Synergistic effects of sequential treatment by Ultraviolet irradiation and chemical disinfectant
for drinking water disinfection.
The sequential use of disinfection strategies for drinking water treatments has been shown to provide levels of
inactivation greater than those corresponding to the single-step disinfection effects (Corona-Vasquez et al., 2002;
EPA, 1999). Therefore, a disinfectants combined system could be applied both for the inactivation of microorganisms,
resistant to traditional treatments, and also for limiting the dosage of single disinfectants, reducing
cost and risk of by-products formations. In this work, the inactivation of the bacteria E. coli was initially
investigated by sequential action of Ultraviolet irradiation (bench-scale collimated beam apparatus equipped with a low
pressure Ultraviolet lamp) and either chlorine dioxide or free chlorine. The results showed that a pre-irradiation of 70
J.m-2 Ultraviolet dose (equal to approximately 1.2 log of inactivation) at 20 0C and pH 7.4, increased the following
germicidal effect of both chlorine and chlorine dioxide (between 0.04 and 1 mg min L-1). A different order of the
disinfectants was also studied and a similar performance was observed. In all cases, an enhanced signal was
observed and an inactivation of approximately 1 log greater than that seen in the inactivation curve for free
chlorine and chlorine dioxide alone was achieved. An in-situ application of the sequential disinfection system
consisted in a combined use of Ultraviolet irradiation and chlorination to eliminate a saprophyte flora interfering during
the faecal contamination indicator analyses. Likewise, the outlet of a reservoir for drinking water has been firstly
disinfected by chlorine dioxide and then irradiated by Ultraviolet. In both cases, an increase of the microbiological
quality of the water was achieved, compared to the quality observed with a single step disinfection. This
observation led to more bench scale investigations concerning the potential synergistic effects of Ultraviolet associated
with chemical oxidants for water disinfection. In particular, preliminary studies were addresses to synergistic
action for virus MS-2 bacteriophages inactivation.
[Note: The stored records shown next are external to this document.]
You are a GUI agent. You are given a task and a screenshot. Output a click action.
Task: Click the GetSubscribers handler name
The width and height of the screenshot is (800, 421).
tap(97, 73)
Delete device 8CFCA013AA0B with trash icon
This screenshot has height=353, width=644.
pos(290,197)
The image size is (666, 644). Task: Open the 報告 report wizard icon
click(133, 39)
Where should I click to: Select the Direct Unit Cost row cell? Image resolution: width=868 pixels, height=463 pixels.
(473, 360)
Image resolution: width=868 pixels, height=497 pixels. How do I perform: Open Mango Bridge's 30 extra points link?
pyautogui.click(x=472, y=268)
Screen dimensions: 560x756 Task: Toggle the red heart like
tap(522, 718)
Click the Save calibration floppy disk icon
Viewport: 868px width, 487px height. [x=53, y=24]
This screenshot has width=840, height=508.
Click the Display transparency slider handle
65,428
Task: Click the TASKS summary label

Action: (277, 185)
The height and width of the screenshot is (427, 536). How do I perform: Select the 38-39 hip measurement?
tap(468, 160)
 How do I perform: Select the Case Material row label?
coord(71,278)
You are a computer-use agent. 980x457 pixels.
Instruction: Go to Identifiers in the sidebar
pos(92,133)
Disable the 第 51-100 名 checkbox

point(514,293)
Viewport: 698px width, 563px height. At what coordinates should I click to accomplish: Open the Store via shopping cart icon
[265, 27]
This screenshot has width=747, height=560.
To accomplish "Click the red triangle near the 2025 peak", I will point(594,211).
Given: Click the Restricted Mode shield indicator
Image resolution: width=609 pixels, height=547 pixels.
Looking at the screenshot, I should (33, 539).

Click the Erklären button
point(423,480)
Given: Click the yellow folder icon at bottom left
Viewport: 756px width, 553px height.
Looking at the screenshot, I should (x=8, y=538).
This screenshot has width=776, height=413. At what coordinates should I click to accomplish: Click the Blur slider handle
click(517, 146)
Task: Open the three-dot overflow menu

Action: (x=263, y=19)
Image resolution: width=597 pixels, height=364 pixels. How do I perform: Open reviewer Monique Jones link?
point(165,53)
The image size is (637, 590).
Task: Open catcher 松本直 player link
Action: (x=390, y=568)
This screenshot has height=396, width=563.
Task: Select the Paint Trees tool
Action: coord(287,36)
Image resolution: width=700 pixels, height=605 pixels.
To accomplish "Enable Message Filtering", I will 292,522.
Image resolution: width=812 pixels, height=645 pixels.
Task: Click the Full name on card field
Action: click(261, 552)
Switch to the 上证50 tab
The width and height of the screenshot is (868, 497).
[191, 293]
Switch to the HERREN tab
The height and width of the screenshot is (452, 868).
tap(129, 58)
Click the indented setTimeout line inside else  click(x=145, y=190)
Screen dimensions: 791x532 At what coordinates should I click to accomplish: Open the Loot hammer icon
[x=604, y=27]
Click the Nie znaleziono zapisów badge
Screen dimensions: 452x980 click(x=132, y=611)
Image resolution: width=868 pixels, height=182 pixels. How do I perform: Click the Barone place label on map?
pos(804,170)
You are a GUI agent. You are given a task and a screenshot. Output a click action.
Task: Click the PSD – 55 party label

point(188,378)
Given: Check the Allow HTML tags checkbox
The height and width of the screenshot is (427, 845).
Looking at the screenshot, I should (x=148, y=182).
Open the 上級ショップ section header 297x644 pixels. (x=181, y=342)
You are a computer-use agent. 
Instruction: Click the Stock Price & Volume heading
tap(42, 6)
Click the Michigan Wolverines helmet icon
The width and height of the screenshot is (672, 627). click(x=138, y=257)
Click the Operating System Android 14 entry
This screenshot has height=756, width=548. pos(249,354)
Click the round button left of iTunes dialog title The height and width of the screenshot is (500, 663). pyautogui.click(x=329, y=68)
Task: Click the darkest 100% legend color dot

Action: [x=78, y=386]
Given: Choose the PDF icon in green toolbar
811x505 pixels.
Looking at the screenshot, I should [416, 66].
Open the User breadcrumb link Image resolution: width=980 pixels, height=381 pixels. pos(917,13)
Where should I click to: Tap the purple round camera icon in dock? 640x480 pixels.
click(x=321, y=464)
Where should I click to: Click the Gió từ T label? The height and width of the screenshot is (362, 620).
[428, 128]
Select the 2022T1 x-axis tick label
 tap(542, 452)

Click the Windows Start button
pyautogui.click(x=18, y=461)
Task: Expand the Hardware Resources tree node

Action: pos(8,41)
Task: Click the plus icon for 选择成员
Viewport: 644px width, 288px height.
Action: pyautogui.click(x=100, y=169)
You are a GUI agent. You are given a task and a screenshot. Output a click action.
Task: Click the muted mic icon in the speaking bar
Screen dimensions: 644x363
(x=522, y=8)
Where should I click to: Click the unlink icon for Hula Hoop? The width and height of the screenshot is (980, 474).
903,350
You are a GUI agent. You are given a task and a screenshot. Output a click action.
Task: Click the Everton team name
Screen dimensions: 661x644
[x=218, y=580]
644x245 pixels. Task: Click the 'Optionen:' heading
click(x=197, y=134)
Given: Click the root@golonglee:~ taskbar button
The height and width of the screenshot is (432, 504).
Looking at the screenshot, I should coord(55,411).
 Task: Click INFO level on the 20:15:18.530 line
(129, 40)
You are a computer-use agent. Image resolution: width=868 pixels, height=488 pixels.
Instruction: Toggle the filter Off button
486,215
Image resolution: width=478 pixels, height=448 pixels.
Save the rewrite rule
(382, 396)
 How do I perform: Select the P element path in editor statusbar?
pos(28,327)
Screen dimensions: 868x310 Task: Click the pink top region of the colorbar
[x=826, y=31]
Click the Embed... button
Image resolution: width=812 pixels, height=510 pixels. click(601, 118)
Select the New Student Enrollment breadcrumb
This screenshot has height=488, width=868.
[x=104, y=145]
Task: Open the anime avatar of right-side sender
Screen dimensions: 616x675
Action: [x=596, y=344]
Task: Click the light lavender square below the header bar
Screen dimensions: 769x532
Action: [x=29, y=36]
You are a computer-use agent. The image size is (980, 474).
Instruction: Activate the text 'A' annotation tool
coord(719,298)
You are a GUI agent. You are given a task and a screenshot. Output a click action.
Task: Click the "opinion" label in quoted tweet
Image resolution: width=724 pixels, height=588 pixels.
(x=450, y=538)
Key words: Disinfection, Ultraviolet Irradiation, Synergy, Chlorine, E. coli.
In the last decades, the synergy of different disinfectants for drinking water treatments has interested a certain
number of scientists in the world. The use of a disinfectant agents combination was adopted mainly in cases
where the single use disinfectant (free or combined chlorine as well as ozone) was not effective for specific
micro-organisms disinfection (e.g. Cryptosporidium parvum) (Finch et al., 1997). Only recently, the Ultraviolet
irradiation was discovered to be an optimal disinfectant for Cryptosporidium parvum, at relatively low doses
(Clancy, 2000). Nevertheless the synergetic action of several disinfectant is investigated and the combination
of the Ultraviolet irradiation with other disinfectants is considered of great interest. By carefully selecting the primary
and secondary disinfectant and avoiding long contact times and high dosages, the total DBP formation has been
shown to decline (EPA, 1999). Although the mechanisms of action by which the combination of two
disinfectants increases the disinfection action is still not clear, several studies have been published (Rennecker et
al., 2000). Most of the work concerns the combination of ozone with free and combined chlorine, few paper are
reported on Ultraviolet irradiation combined to other disinfectants.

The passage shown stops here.